HOW TO COMPLETE THIS TASK →
Include in the output exactly the lines from the opening of the data through the line containing "This screenshot has width=1443, height=840.", and nothing more.

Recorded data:

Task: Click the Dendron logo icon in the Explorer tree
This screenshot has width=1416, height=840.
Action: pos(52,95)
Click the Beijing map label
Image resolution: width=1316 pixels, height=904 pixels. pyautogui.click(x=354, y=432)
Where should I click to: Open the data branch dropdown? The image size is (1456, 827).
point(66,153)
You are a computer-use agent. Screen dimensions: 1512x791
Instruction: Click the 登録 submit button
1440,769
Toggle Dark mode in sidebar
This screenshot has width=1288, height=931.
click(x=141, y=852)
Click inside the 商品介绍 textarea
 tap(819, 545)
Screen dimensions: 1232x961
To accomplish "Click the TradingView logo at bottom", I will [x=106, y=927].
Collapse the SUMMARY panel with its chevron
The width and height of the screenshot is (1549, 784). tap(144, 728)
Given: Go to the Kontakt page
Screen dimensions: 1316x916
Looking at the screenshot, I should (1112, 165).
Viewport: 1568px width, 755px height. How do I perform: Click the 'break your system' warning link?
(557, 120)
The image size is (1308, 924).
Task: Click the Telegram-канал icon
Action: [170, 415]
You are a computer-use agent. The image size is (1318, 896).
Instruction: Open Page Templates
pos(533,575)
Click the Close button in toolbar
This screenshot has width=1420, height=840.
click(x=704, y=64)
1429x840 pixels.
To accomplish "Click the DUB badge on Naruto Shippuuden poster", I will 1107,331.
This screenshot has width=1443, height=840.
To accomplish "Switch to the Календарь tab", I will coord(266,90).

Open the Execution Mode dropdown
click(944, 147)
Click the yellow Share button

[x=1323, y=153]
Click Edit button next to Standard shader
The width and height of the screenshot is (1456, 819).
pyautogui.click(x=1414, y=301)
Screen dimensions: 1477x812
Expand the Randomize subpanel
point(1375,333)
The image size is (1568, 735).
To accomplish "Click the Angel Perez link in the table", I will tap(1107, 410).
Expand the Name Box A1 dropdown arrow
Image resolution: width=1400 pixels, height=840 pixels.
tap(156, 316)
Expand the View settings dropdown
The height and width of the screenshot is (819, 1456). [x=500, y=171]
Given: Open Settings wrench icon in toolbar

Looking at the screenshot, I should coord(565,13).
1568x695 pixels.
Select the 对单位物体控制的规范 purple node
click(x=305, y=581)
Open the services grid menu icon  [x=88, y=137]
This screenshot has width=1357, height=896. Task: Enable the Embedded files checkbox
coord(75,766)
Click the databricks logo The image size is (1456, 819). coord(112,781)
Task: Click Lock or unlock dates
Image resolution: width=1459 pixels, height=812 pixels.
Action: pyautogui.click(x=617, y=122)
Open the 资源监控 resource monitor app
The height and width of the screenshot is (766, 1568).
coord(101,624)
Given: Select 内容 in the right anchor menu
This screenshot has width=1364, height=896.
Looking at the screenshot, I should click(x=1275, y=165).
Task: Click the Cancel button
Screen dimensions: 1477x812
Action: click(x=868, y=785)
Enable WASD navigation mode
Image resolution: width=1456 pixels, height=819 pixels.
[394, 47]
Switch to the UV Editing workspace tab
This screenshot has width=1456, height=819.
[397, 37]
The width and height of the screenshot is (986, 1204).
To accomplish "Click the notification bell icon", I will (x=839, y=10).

SOLUTION TO THIS EXERCISE →
Task: Click the Dendron logo icon in the Explorer tree
This screenshot has width=1416, height=840.
Action: pos(52,95)
Click the Beijing map label
Image resolution: width=1316 pixels, height=904 pixels. pyautogui.click(x=354, y=432)
Where should I click to: Open the data branch dropdown? The image size is (1456, 827).
point(66,153)
You are a computer-use agent. Screen dimensions: 1512x791
Instruction: Click the 登録 submit button
1440,769
Toggle Dark mode in sidebar
This screenshot has width=1288, height=931.
click(x=141, y=852)
Click inside the 商品介绍 textarea
 tap(819, 545)
Screen dimensions: 1232x961
To accomplish "Click the TradingView logo at bottom", I will [x=106, y=927].
Collapse the SUMMARY panel with its chevron
The width and height of the screenshot is (1549, 784). tap(144, 728)
Given: Go to the Kontakt page
Screen dimensions: 1316x916
Looking at the screenshot, I should (1112, 165).
Viewport: 1568px width, 755px height. How do I perform: Click the 'break your system' warning link?
(557, 120)
The image size is (1308, 924).
Task: Click the Telegram-канал icon
Action: [170, 415]
You are a computer-use agent. The image size is (1318, 896).
Instruction: Open Page Templates
pos(533,575)
Click the Close button in toolbar
This screenshot has width=1420, height=840.
click(x=704, y=64)
1429x840 pixels.
To accomplish "Click the DUB badge on Naruto Shippuuden poster", I will 1107,331.
This screenshot has width=1443, height=840.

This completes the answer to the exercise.